ManStyle is an anticipated event of the L'Oréal Melbourne Fashion Festival cultural program, as it is a major exhibition exploring menswear from the last three centuries.
There will be outfits from the Enlightenment to Regency era on display. This era saw the beginnings of the three-piece suit, as well as new takes on the previous designs of waistcoats, coats and breeches. Waistcoats were lengthened, full dress coats had no collar and the trim was decorated with intricate embroidery and buckles appeared on breeches, as men began to be wear breeches over stockings.
Also on display will be outfits demonstrating the Victorian era, which was the age of new materials, coloured dyes and the sewing machine also had come of age. The menswear staples (shirt, waistcoat, trousers and coats), were once again re-designed for a new era.

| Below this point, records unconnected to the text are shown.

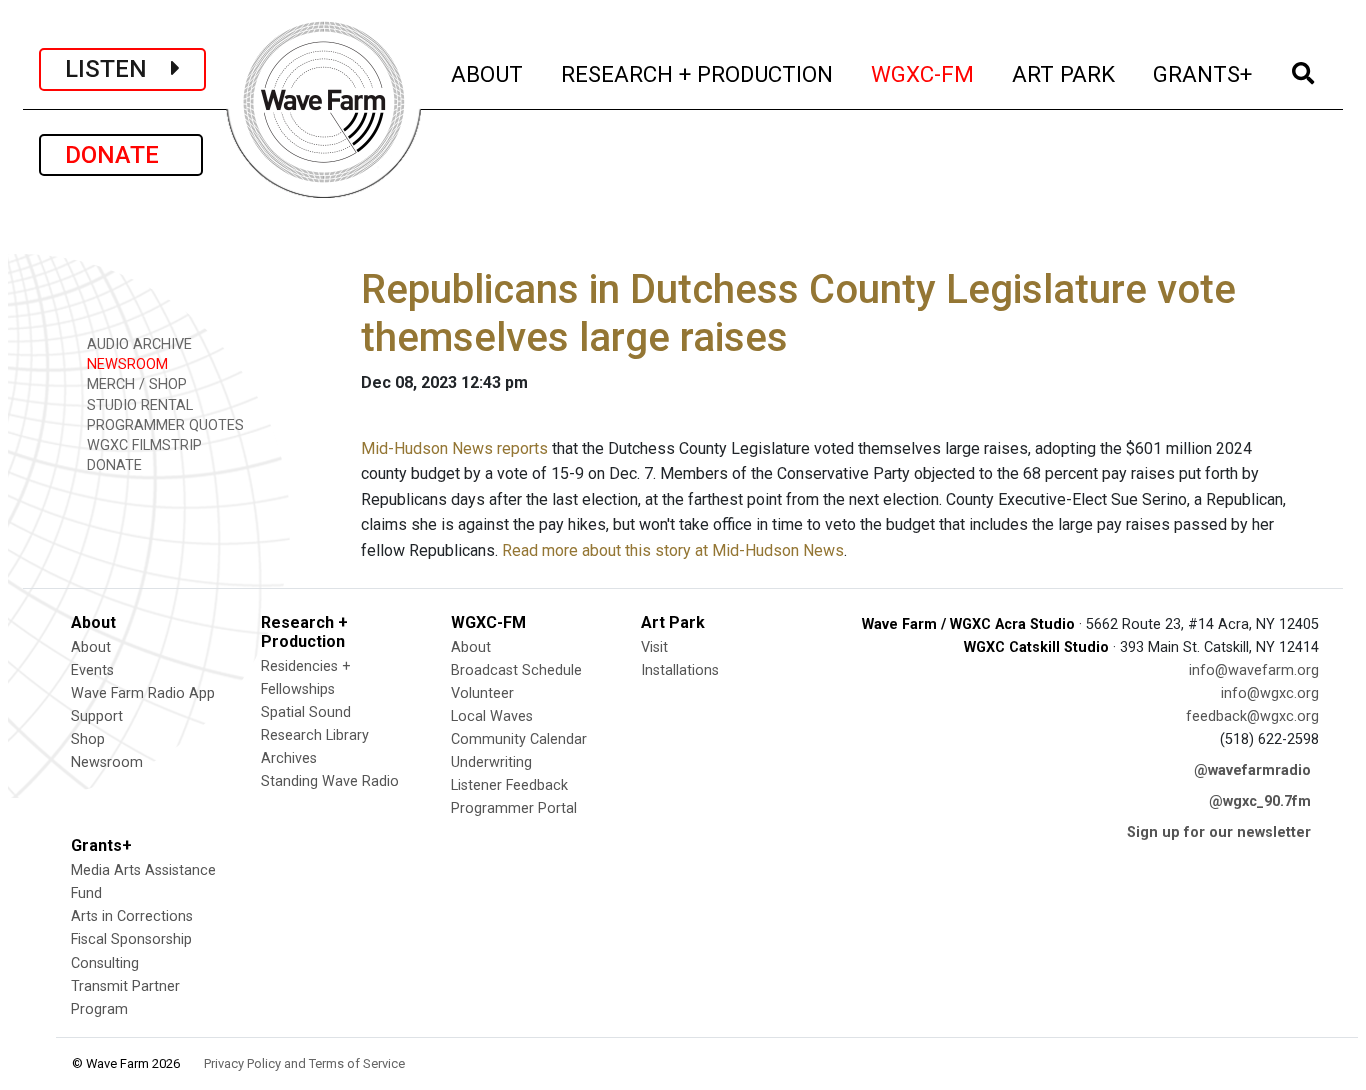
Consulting (105, 963)
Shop (88, 739)
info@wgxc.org (1270, 693)
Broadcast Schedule (516, 670)
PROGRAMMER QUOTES (163, 425)
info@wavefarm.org (1254, 670)
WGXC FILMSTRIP (142, 445)
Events (92, 670)
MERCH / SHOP (135, 384)
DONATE (121, 155)
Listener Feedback (509, 785)
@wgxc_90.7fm (1260, 801)
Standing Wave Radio (330, 781)
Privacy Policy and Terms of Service (304, 1063)
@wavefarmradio (1252, 770)
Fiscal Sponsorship (131, 939)
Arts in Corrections (132, 916)
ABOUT (488, 73)
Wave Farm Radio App (143, 693)
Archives (289, 758)
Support (97, 716)
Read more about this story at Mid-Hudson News (673, 550)
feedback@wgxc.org (1252, 716)
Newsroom (107, 762)
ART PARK (1064, 73)
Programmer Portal (514, 808)
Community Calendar (519, 739)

The waistcoats and coats were more fitted, linen shirts sported turned down collars (in the previous era shirts were defined with ruffles and lace), while trousers had fly fronts and breeches were only used for horse riding or formal occasions.
Menswear also started to become accessorised with bowler hats and top hats, neckties were worn in a four-in-hand knot and ascot ties also became popular. The later part of the era saw the rise of three-piece suits and the designs and patterns of shirt fabric were experimented with. Importantly this era saw the birth of the blazer and tuxedo.
A bit more recognisable to the modern man, will be the outfits from the early 20th Century. Tailors began to redesign menswear, mainly due to the changing physique; waist coats were single breasted, blazers featured embroidery and coloured fabrics and striped fabrics played a major part in the design of blazers, shirts, waistcoats and trousers. Also tuxedo jackets were finished with satin and silk facings and the three-piece suit featured a waistcoat, jacket and pair of trousers, cut from the same cloth - often in the style of a zoot suit. Calf-length overcoats also became quite popular.
It is the later part of the 20th century, which saw much experimentation in menswear, there was the double breasted suit, cuffed trousers and causal shirt of the 50s and 60s, then of course the rise of jeans and wide collar shirts of the 70s.
The 90s ushered in flannel, leather jackets and tracksuits, while 21st Century fashion currently remains retro inspired, with vintage tees and military and mod designs reworked for the modern consumer.
The exhibition will feature over 80 works from celebrated designers such as Thom Browne, who is best known for sleek tailoring, the avant-garde Pierre Cardin, the grand couturier Jean Paul Gaultier and Vivienne Westwood, who best known for her punk and new wave fashions. There will be the work of many Australian designers also on show.
With the exhibition running from March 11, 2011 to November 27, 2011, the NGV has also curated a program of events, such as a workshop and a series of events, including a free screening of Zoolander on 17 Apr 2011 at 2:00pm, a free fashion parade and a series of free seminars with curator Katie Somerville, assistant curator Paola Di Trocchio and TV presenter Dhav Naidu. There is also the free ongoing Art Sparks event entitled Oh Man! Art you wear, designed for children aged 3.
ManStyle is free and provides a fascinating cultural and historical look at mens fashion. It is a great way to soak up the fashion festival atmosphere this autumn in Melbourne!